壁の言の葉

unlucky hero your key

 
 ただいま。


 いやぁ、なんだろね。
 今日一日、電車では、週刊少年ジャンプを読んでいる人をよく見かけたなぁ。
 これが数年前までなら、ごく当り前の光景だった。
 それは(いわゆる)オタク文化が、世界的に知れ渡るまえのことで。
 だもんだから外国人はあきれ返ったのである。
 日本では、大人が漫画を読んでいると。
 しかもおっぱいぶり〜んなエロ描写を、公共の場で。
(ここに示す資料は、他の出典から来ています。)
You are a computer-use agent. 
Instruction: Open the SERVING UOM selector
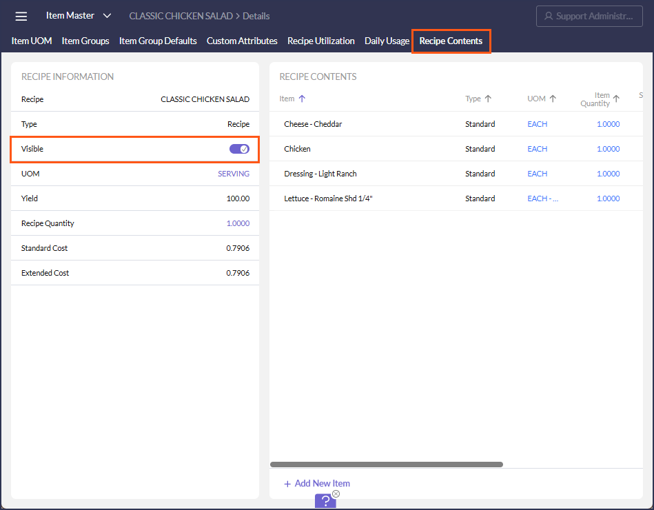[x=233, y=174]
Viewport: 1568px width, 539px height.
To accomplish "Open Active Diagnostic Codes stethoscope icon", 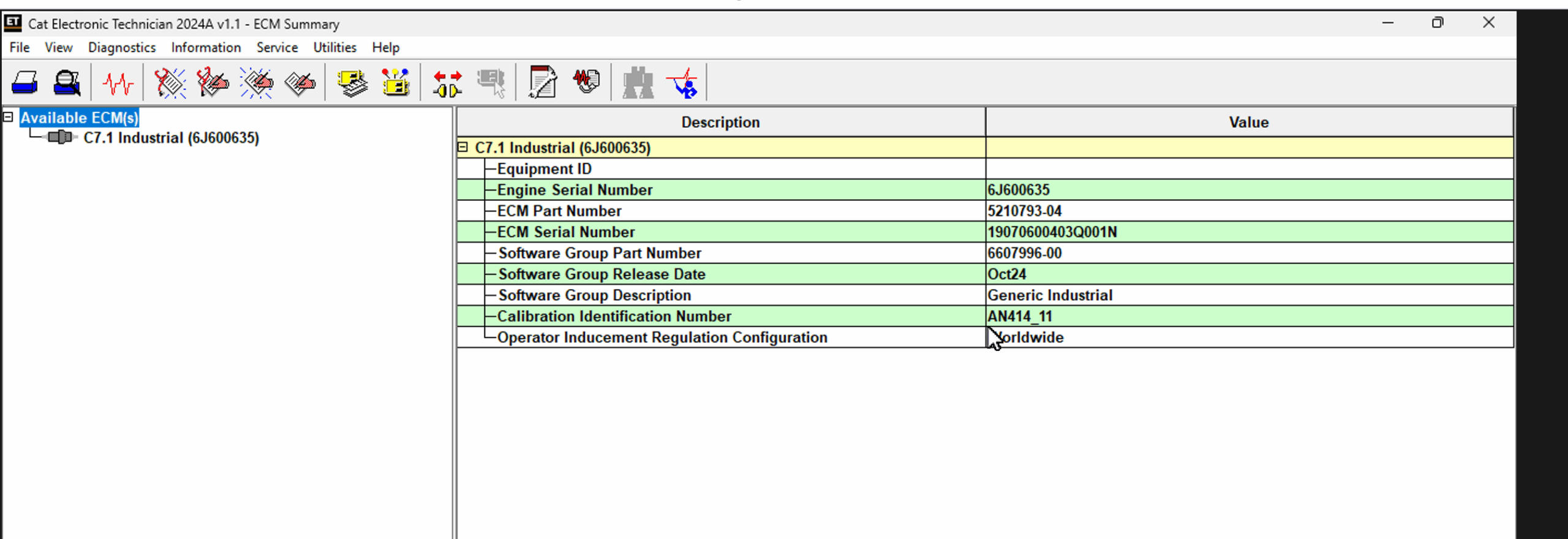I will tap(169, 83).
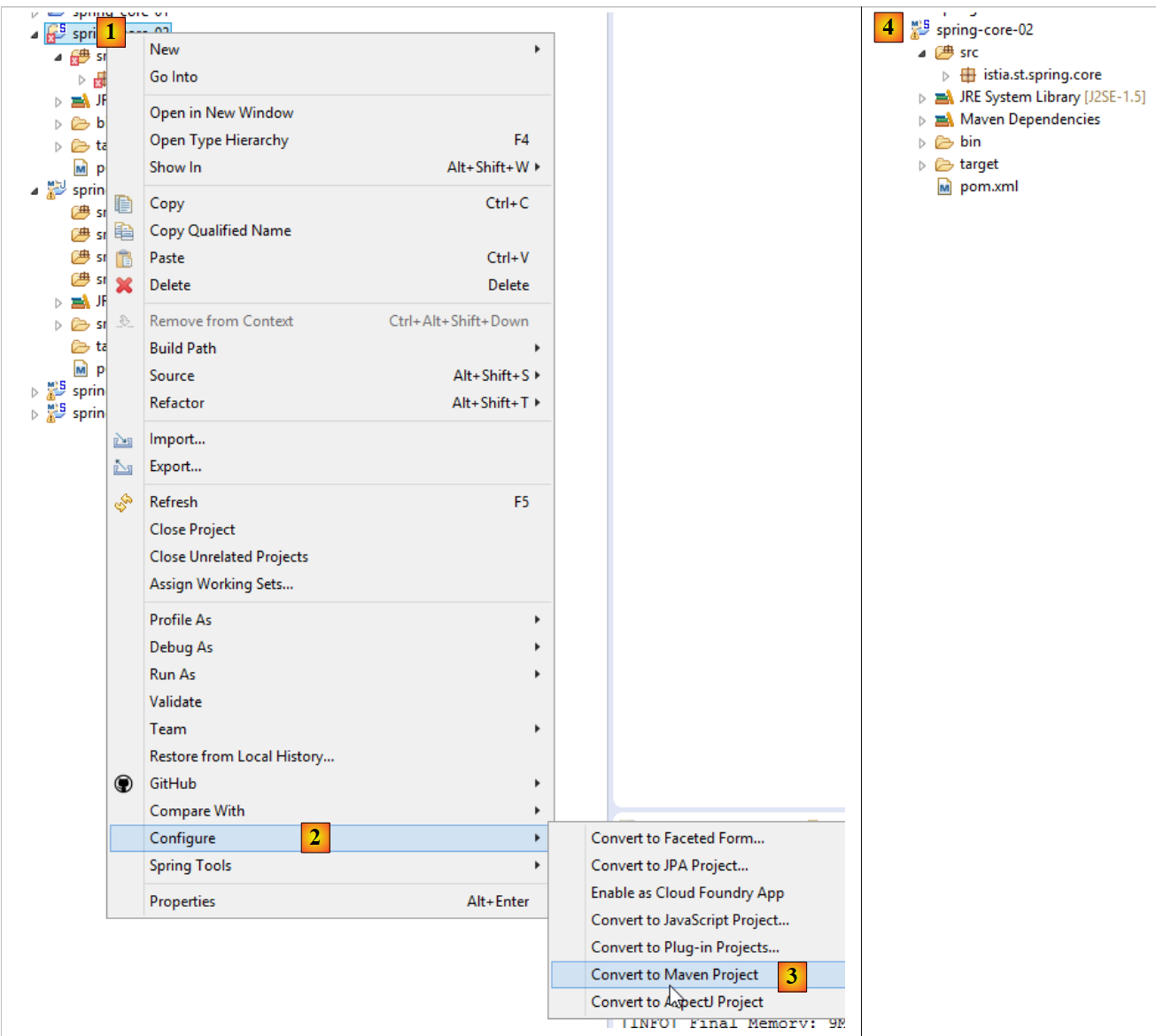This screenshot has width=1156, height=1036.
Task: Select Convert to Maven Project
Action: pos(674,975)
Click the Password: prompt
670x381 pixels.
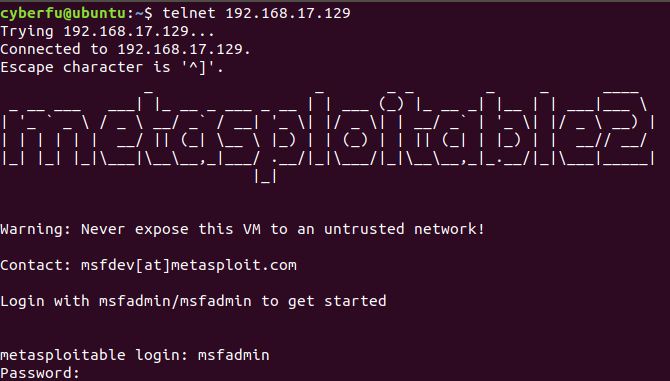40,373
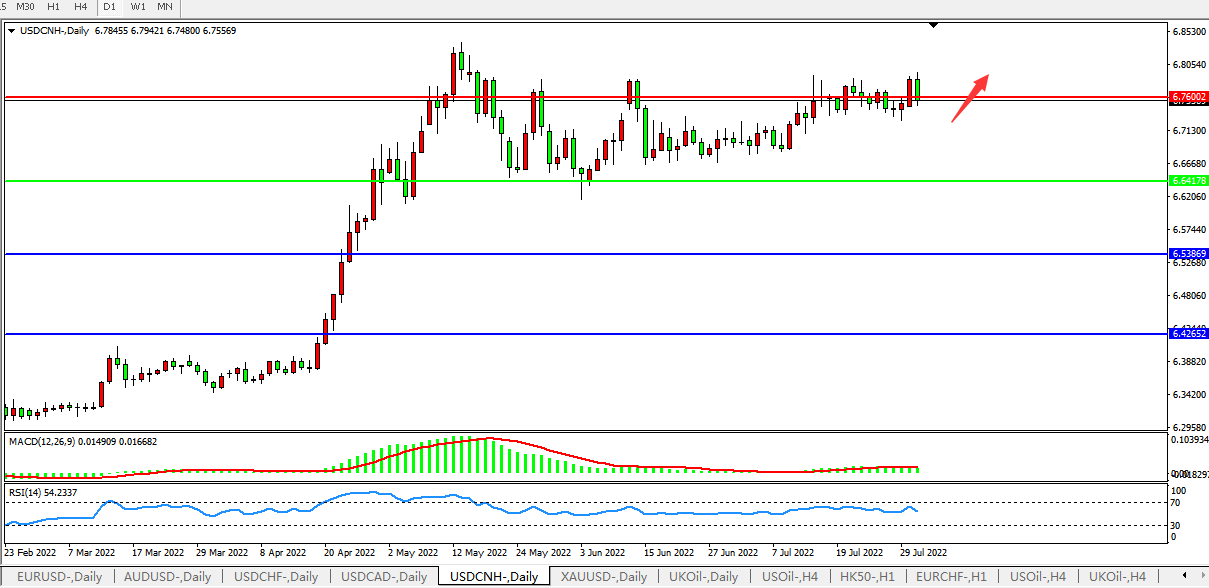Switch to MN monthly timeframe

coord(164,7)
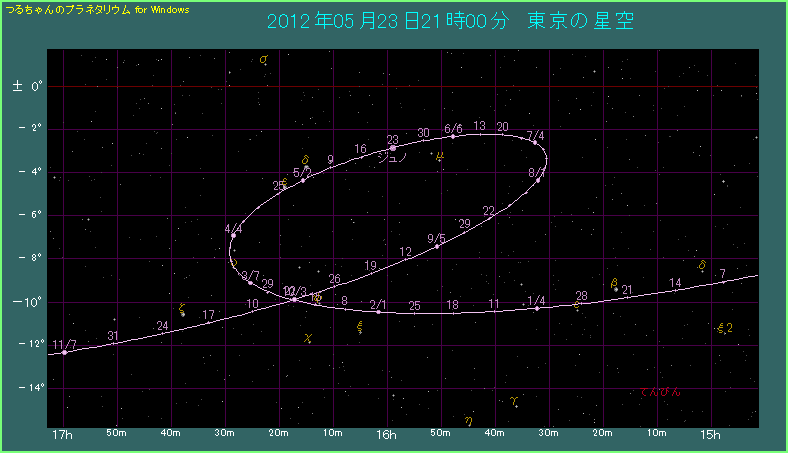Select the 6/6 date marker on the orbit
This screenshot has width=788, height=453.
[453, 136]
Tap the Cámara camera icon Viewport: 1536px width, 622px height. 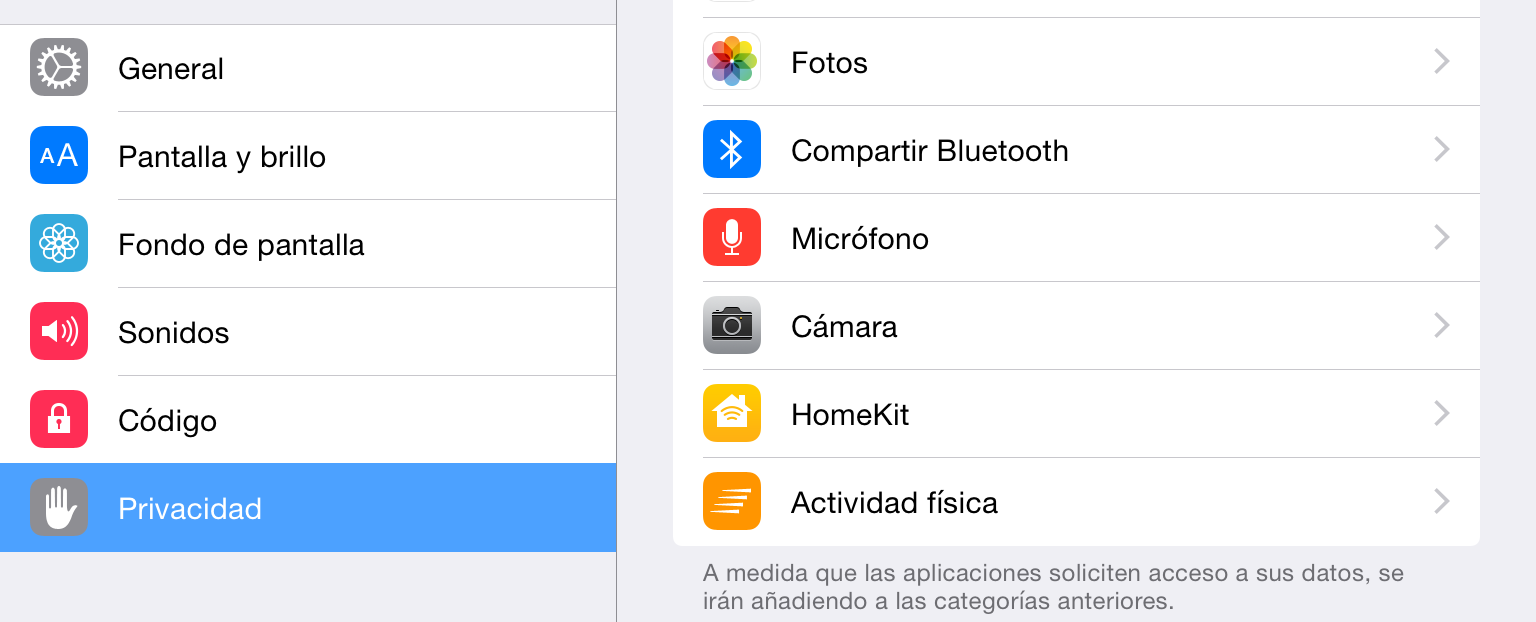732,325
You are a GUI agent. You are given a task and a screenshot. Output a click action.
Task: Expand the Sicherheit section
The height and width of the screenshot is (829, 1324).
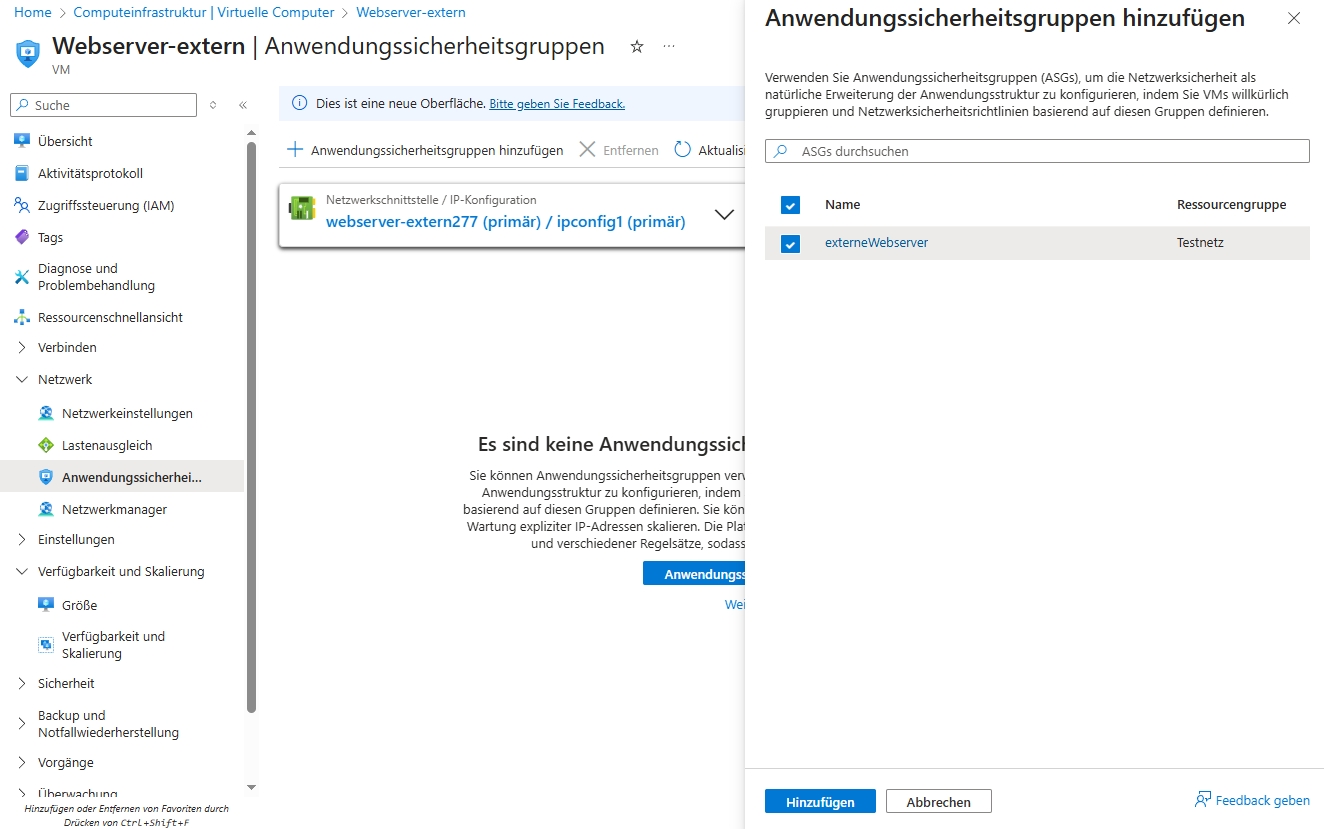click(x=66, y=683)

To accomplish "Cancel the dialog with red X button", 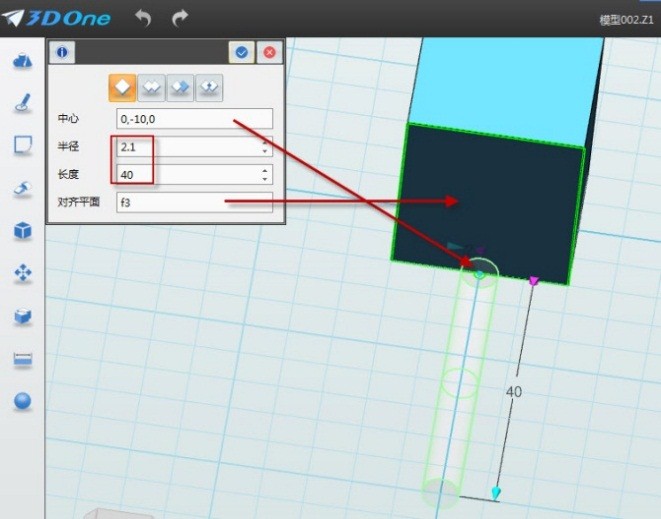I will click(268, 52).
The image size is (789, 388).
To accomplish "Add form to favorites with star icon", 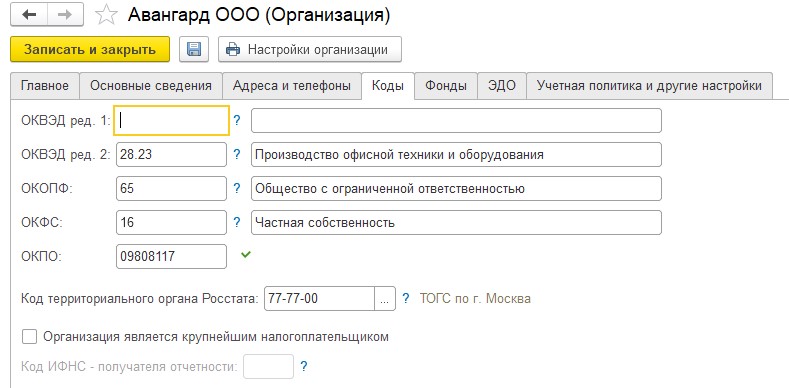I will point(106,15).
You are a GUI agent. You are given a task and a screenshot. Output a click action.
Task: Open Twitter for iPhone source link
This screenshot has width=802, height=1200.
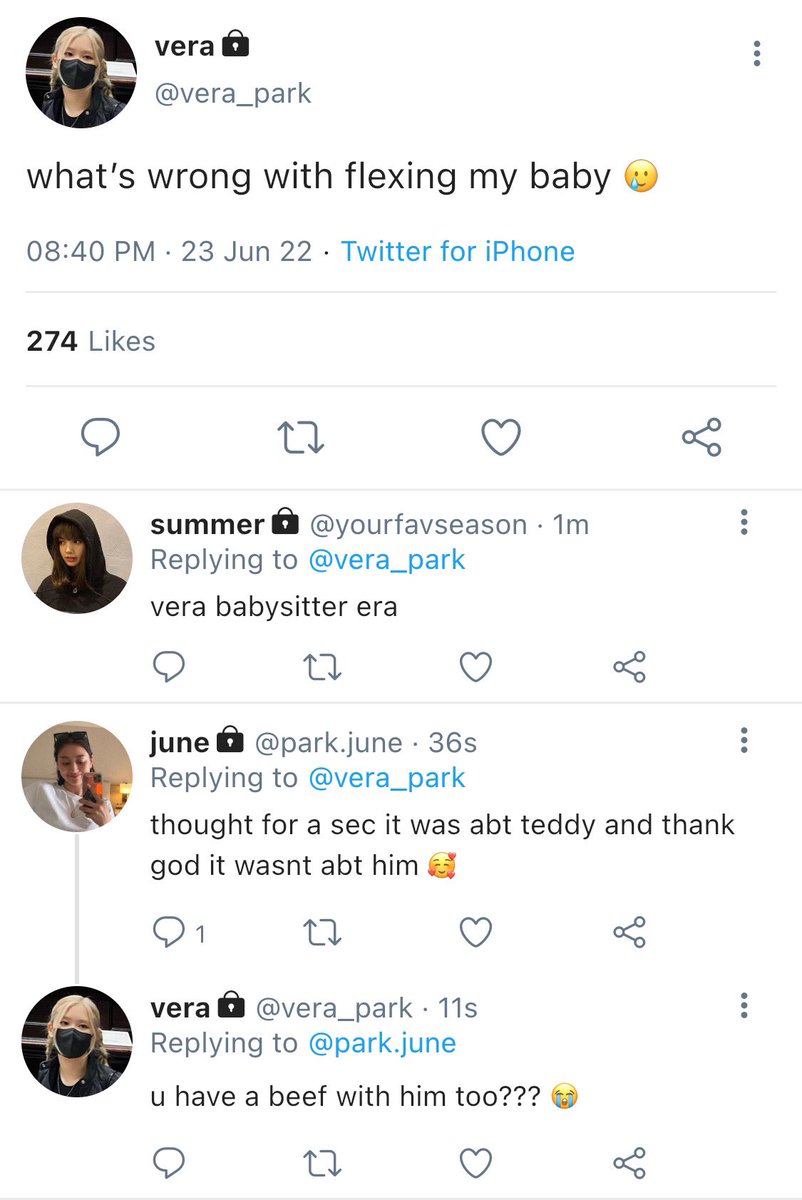pos(458,251)
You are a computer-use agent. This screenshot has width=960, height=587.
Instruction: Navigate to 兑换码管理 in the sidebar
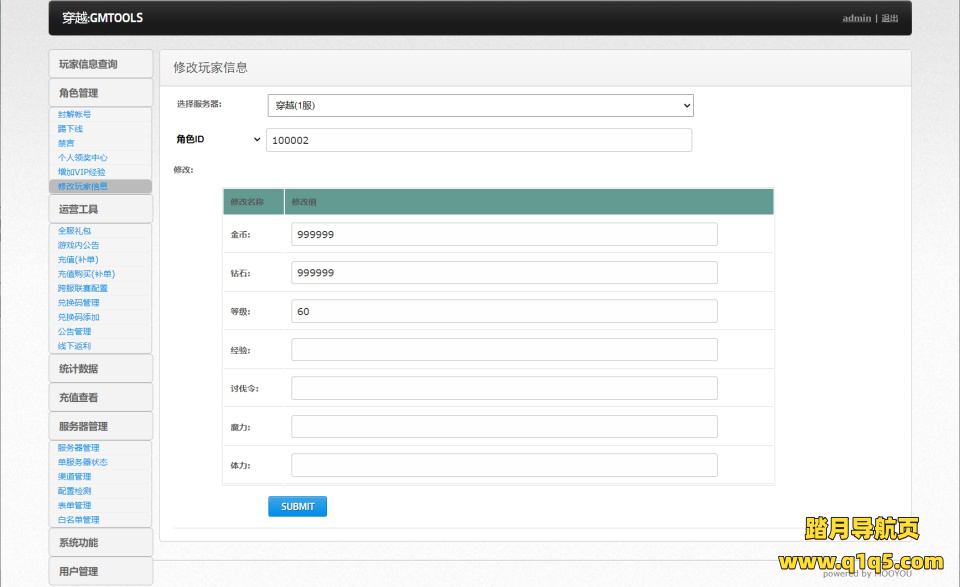click(x=78, y=303)

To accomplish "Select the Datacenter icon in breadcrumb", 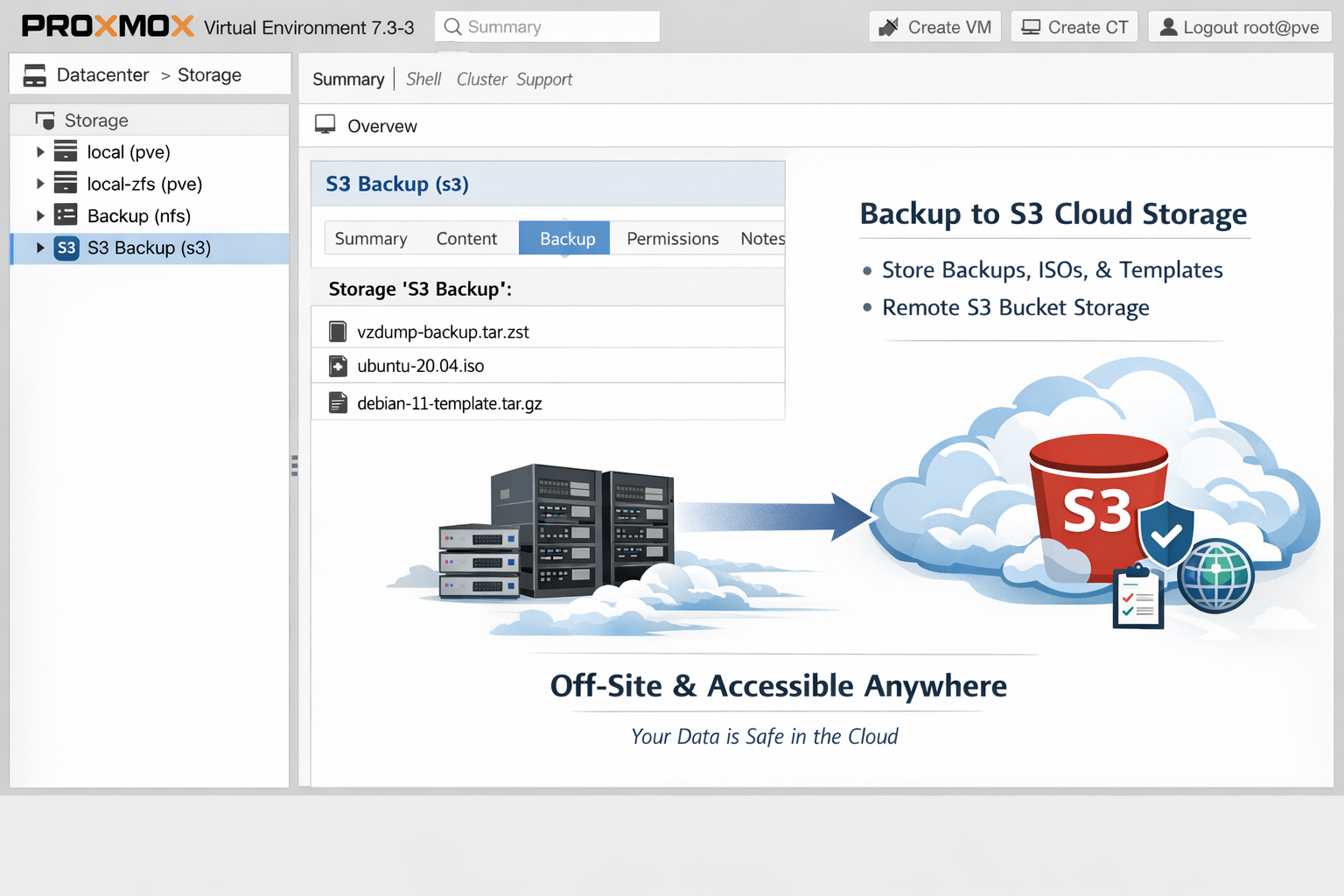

平然と。


 それがだ、
 漫画はいつの間にか、あれよあれよと携帯ゲームやケータイ電話に押され押され、空前の出版不況という。
 なるほど、電車のなかで漫画を読む人を、すっかり見かけなくなってしまった。
 今では大人ばかりか、子供までも、漫画を雑誌で読まない。
 買っても単行本。
 しかもブックオフ
 あるいは漫画喫茶で済ます。
 

 そんなご時世だというのに、今日は朝から、みんな同じ表紙のジャンプを持ち歩いてんだな。
 かく云う闇生も、実は買った。
 さすがに羞恥心が作動して、隠し持って出社したけれど。
 これから短期集中で、またしばらくは発売日に買うことになるだろう。
 なぜなら、短期集中で例のアレが連載再開されたからね。
 単行本化されたら、それも買うけど。待てぬから、雑誌も買うからね。


 ということは、


 要は、単行本発売が待てないようなものを描けば、売れるのだ。雑誌だってさ。
 えらい簡単にいっちゃってすまん。
 昔と違って今は、単行本化までの退屈を埋める娯楽があふれかえっているから。ファンもしっかり待ててしまうのだな。
 これは確かに作り手としては、高い高いハードルだよ。
 ゆえにその需要を保っている作家というのは、それだけ希少であると。


 しっかし、なんだ。返す返すも、あれだけ休載してても、切られないっていうのはやっぱ、そこなんだな。
 うん。
 そういう才能にとっては、不況もお経も関係ないと。